第60話 支配人がクソエロい件

 女王様との座談会の後、俺達は宿屋へと帰る。



「あら、おかえりなさいサクちゃん。みんなも早かったのね」



 部屋に戻ると俺達に気付いた母さんが声を掛けてきた。


 その手には俺が秘密クラブで交換したポータブルゲーム機がある。


 多分俺達が戻って来る間、ずっとそれで楽しんでくれていたのだろう。


 それは俺達が秘密クラブにいる間、母さんが暇を持て余すだろうと思って交換したものなので、ちゃんと楽しんでくれているみたいで安心した。


 ちなみにこのゲーム機の中にはいくつかのゲームが内蔵されていて、暇を潰すにはもってこい。


 ちなみに母さんが好んでやっているゲームは【あつもり】と呼ばれるゲームで、正式名称は【もっと熱くなれよ、森の民よ!】というタイトルなのだが、これがまた結構面白そうだった。


 森の中で色んな動植物を採取し、そして採取した動植物を育てて敵と戦うゲームだ。


 ゲロゲロもそのゲームが気になるようで、俺か母さんがそれをやっている間は隣でおとなしく見ている。

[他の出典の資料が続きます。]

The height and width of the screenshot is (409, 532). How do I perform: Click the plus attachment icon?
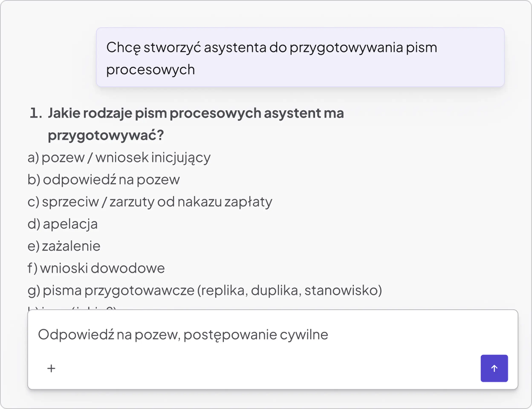click(x=51, y=368)
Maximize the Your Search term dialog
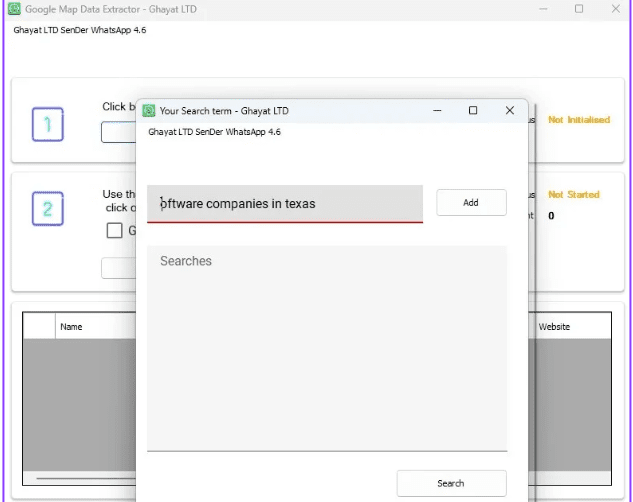 tap(473, 110)
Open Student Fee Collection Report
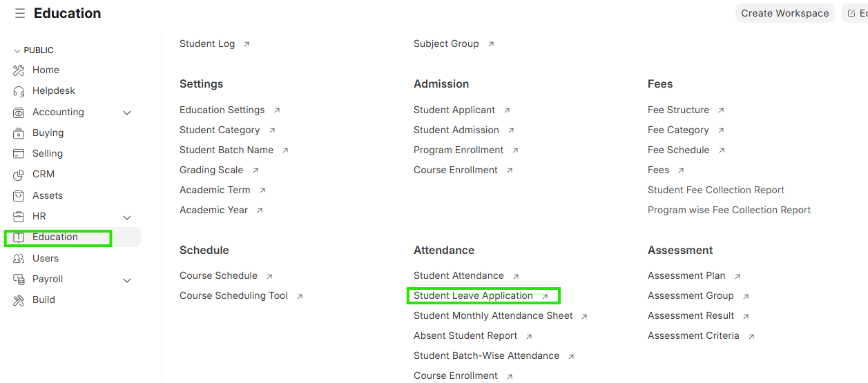This screenshot has width=868, height=383. pos(715,190)
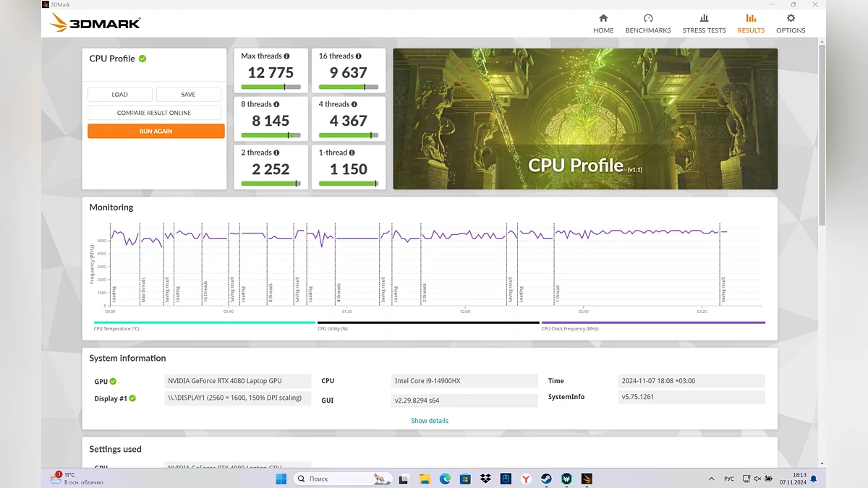Expand system info with Show details
This screenshot has width=868, height=488.
(430, 421)
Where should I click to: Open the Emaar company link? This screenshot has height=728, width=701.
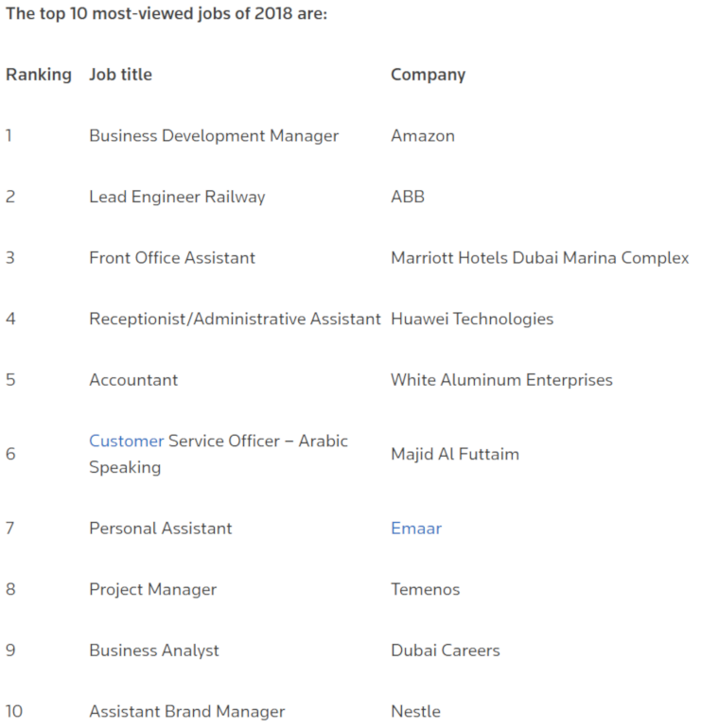[416, 529]
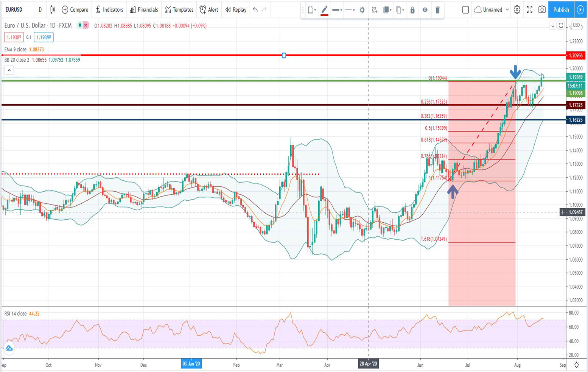
Task: Delete the selected drawing with trash icon
Action: [437, 10]
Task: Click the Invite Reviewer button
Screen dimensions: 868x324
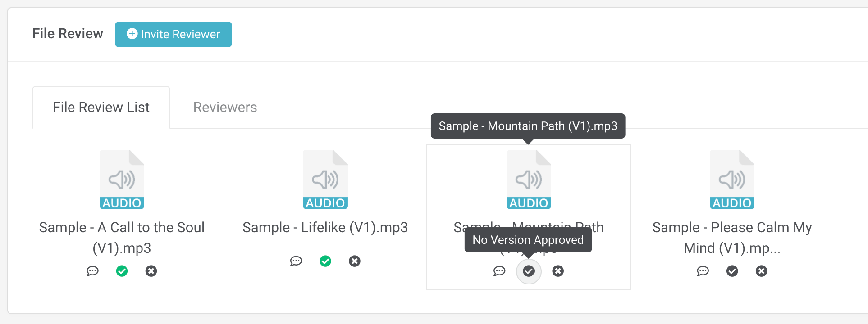Action: click(174, 34)
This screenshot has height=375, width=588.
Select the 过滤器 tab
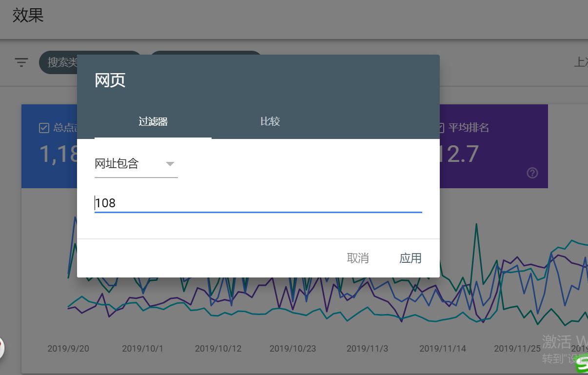tap(153, 121)
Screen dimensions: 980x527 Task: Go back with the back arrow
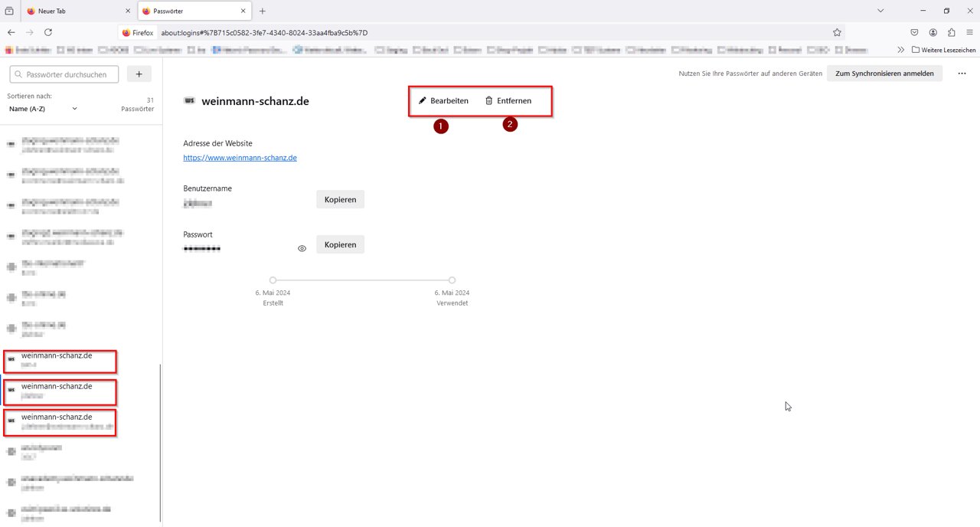11,33
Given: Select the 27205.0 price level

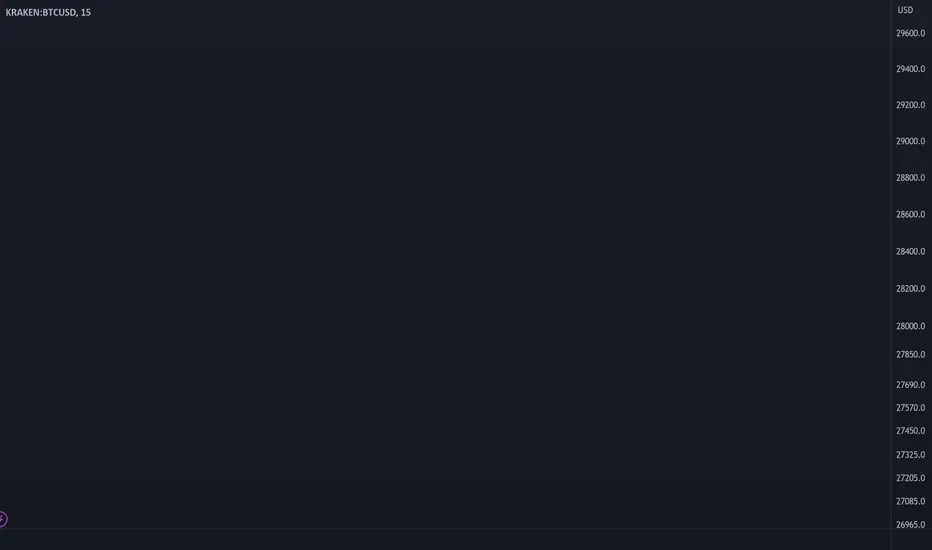Looking at the screenshot, I should coord(911,477).
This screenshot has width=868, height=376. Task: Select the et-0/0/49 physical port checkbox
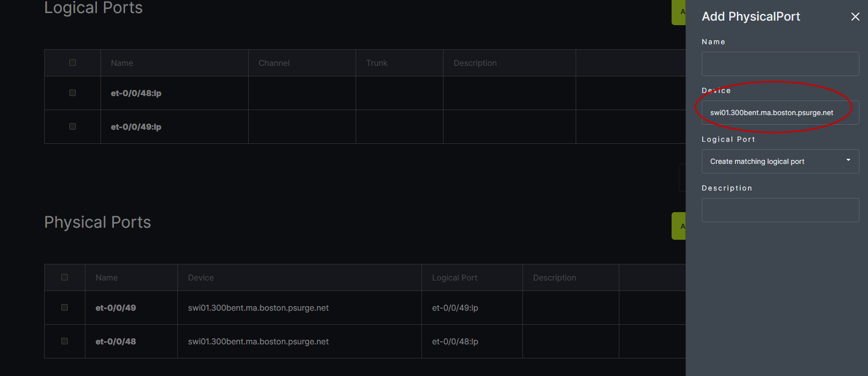pos(64,308)
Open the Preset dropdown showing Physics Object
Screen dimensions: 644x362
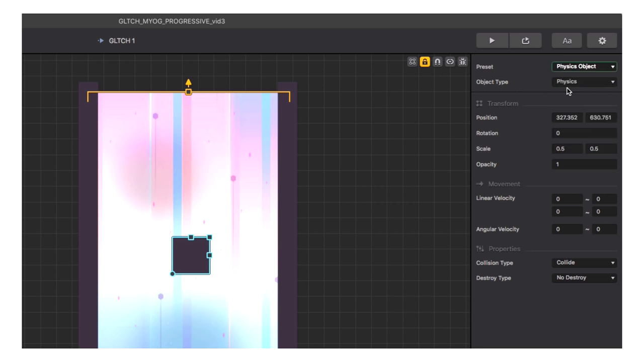(x=584, y=66)
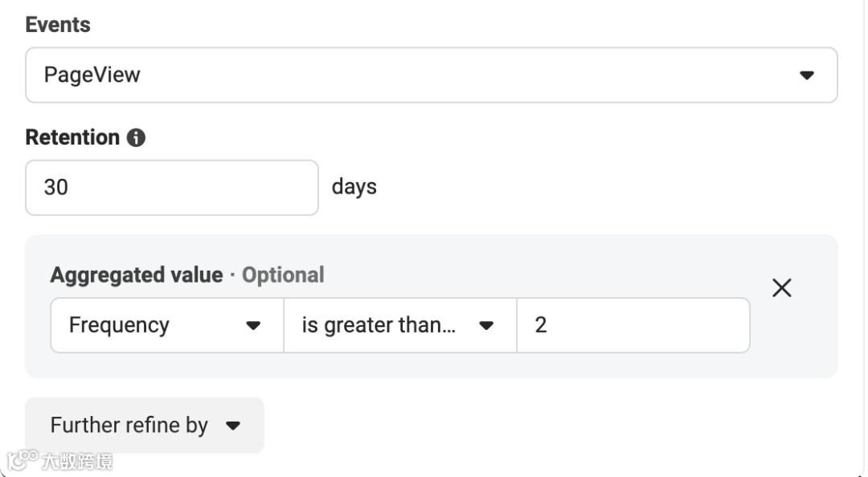Click the watermark logo icon at bottom-left
Viewport: 868px width, 477px height.
22,460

 ちなみにゲロゲロには自動で動くネズミのオモチャを交換したのだが、その日の内に破壊されたので、今は無残な姿となって部屋の端っこに置かれている。



「あぁ、ただいま母さん、それとゲロゲロ。とりあえず第一ステージをクリアできたから、その後女王様に色々すごろくの話を聞いて戻ってきたんだ」


「あらあら、さすがね。これなら直ぐにゴールドオーブを手に入れられそうね」



 俺の報告に嬉しそうに頷く母さんだが、俺の顔は少しだけ浮かない。


 母さんが言うほど楽観視できるような状況ではないからだ。


 といっても心配はさせたくないので、そんな事を口にはしないけど。



「……ならいいんだけどね。それより、これからちょっとみんなと会議するけどいい?」


「もちろんよ! 母さんもみんなの話を聞きたいわ」



 母親の了承を得たことで、早速俺達は部屋の中で今日のすごろくで経験したことをそれぞれ話し始める。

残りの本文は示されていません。